The following conclusions are drawn from a review of numerous studies in the literature. To begin, a command-line tool based on the ASM bytecode analysis toolkit can be used to extract nanopatterns. Second, there is a link between nanopatterns and code smells, and they can be traced. This work proposes a framework for detecting code smells from the software system using rules generated from the nanopatterns. Initially, nanopatterns are extracted from the Java software using a command-line based on the ASM bytecode analysis toolkit. The code smells are extracted using the inFusion, JDeodorant, and iPlasma tools. These code smells serves as the class label for each method. Frequent itemsets are generated from the nanopatterns using the Apriori algorithm. Strong association rules are extracted from the frequent itemsets and mapped to the class label. The best rules are selected using the BCO algorithm and stored in the rule base for detecting code smells.

3. Materials and Methods

The proposed work for detecting code smells using nanopatterns includes subsystems, namely nanopattern extraction, class label extraction, rule extraction, mapping class labels with rules, and rule selection, as shown in Figure 1.

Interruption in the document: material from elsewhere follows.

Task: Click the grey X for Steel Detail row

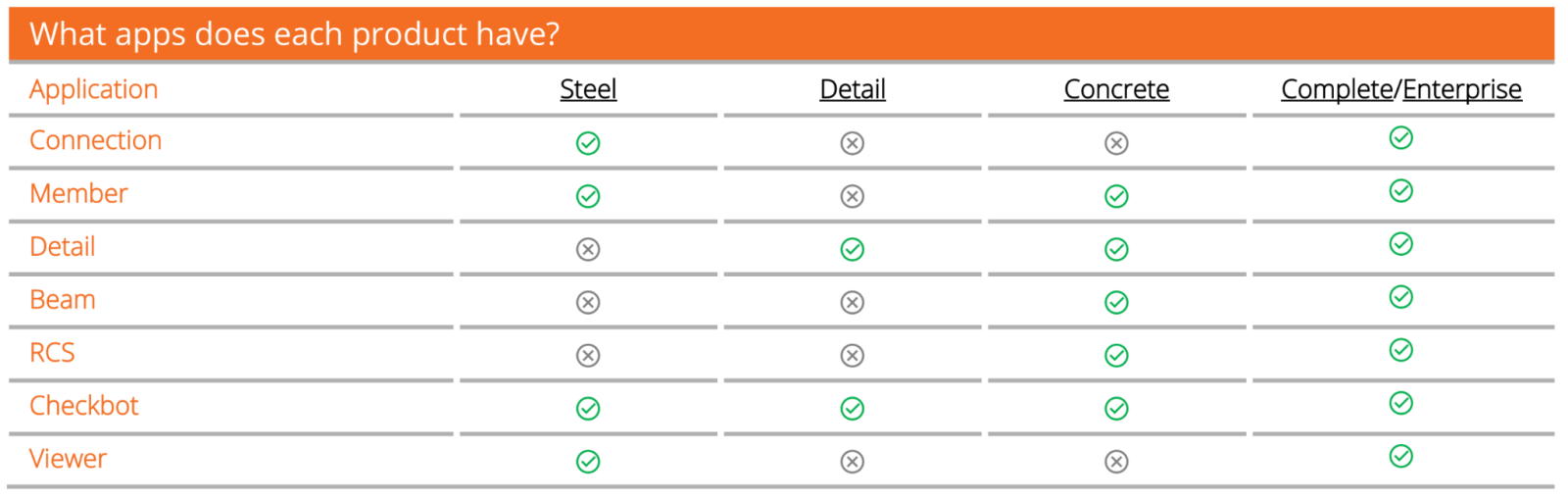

3.1. Nanopattern Extraction

A command-line interface based on the ASM bytecode analysis is used to extract nanopatterns from Java bytecode class files. ASM is a tool for analysis and manipulation that enables the conversion of Java classes into binary formats. To extract nanopatterns, Java bytecode, an intermediate language between Java source code and assembly code is created. The tool searches a method bytecode array for certain bytecode instructions that reflect specific nanopatterns [12]. The tool for detecting nanopatterns can be downloaded as a jar file and run by typing java -jar np.jar CLASSFILE. The ASM bytecode manipulation library is used by the jar file.

The steps to extract nanopatterns from the jEdit software are outlined as follows: Input: jEdit Java Source Code Process: Step 1: compile the Java source code and convert it into Java class file. Step 2: extract the seventeen fundamental nanopatterns for each method using ASM-based command-line interface, as shown in Table 6. Output: nanopatterns without the class label.

3.2. Class Label Extraction

Different software design measurement tools apply different methods for the detection of code smells. Code smell detection tools can be compared based on their performance. Comparing code smell detection tools with their results is a difficult task because different tools or plug-ins are built for different environments, code smells, and languages. Many code smells detection tools apply directly/indirectly different object-oriented source code metrics to detect a large number of code smells. Most tools have a textual output format, making it difficult to understand. The majority of code smell detection tools appear to be research prototypes or open-source projects. In comparison to commercial tools, research prototypes are less mature.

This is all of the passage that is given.